So, here’s an easy topic today, huh?  How are we to understand this verse…

This is good, and it is pleasing in the sight of God our Savior, who desires all people to be saved and to come to the knowledge of the truth. 1 Timothy 2:3-4 (ESV)

in light of this verse…

For those whom he foreknew he also predestined to be conformed to the image of his Son, in order that he might be the firstborn among many brothers. And those whom he predestined he also called, and those whom he called he also justified, and those whom he justified he also glorified. Romans 8:29-30 (ESV)

Many people are very puzzled when they compare the teaching of predestination and election (hard enough to accept, and yet taught in Romans 8 & 9, Ephesians 1, John 6, etc.) to other texts which teach that God desires everyone to be saved or is “not wishing that any should perish” (2 Peter 3:9 ESV).

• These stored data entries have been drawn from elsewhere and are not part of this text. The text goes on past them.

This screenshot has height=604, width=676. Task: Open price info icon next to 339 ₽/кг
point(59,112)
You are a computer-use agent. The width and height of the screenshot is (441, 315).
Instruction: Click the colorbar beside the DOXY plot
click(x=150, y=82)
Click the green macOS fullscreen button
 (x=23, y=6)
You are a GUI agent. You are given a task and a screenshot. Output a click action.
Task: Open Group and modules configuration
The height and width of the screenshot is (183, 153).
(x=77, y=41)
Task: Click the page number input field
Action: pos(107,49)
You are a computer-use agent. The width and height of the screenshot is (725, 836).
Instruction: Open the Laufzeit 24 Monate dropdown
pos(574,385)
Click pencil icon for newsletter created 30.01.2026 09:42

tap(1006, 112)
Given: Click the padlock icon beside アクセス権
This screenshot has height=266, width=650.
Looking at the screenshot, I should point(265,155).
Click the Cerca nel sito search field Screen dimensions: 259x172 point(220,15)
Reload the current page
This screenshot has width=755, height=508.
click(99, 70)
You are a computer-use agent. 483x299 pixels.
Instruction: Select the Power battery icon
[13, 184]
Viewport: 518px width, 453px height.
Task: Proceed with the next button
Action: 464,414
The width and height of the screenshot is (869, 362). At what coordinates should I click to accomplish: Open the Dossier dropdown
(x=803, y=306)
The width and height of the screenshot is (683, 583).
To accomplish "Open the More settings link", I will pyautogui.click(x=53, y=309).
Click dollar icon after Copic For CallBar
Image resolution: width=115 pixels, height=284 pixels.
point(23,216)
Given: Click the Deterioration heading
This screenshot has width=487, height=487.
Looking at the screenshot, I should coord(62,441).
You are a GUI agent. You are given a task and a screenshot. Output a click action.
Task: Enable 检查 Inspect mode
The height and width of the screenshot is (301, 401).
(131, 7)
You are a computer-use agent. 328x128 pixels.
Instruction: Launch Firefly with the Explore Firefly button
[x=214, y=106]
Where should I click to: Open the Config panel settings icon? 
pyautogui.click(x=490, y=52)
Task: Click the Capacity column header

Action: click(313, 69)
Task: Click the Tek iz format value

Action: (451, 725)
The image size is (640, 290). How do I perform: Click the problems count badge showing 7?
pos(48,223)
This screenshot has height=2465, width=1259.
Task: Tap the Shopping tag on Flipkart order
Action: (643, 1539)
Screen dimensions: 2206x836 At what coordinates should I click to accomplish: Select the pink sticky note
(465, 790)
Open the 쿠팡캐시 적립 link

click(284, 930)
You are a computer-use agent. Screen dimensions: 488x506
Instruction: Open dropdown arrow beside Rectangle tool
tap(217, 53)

In an article written in 1995, called Are There Two Wills in God, John Piper refers to an essay written by Robert L. Dabney which seeks to solve this question, one of the most difficult in theology. It’s a story about how George Washington was faced with doing something he most definitely didn’t want to do – sign the death warrant of a treasonous soldier:

“A certain Major André had jeopardized the safety of the young nation through ‘rash and unfortunate’ treasonous acts. Marshall says of the death warrant, signed by Washington, ‘Perhaps on no occasion of his life did the commander-in-chief obey with more reluctance the stern mandates of duty and of policy.’ Dabney observes that Washington’s compassion for André was ‘real and profound’. He also had ‘plenary power to kill or to save alive.’ Why then did he sign the death warrant? Dabney explains, ‘Washington’s volition to sign the death-warrant of André did not arise from the fact that his compassion was slight or feigned, but from the fact that it was rationally counterpoised by a complex of superior judgments . . . of wisdom, duty, patriotism, and moral indignation [the wide-angle lens].’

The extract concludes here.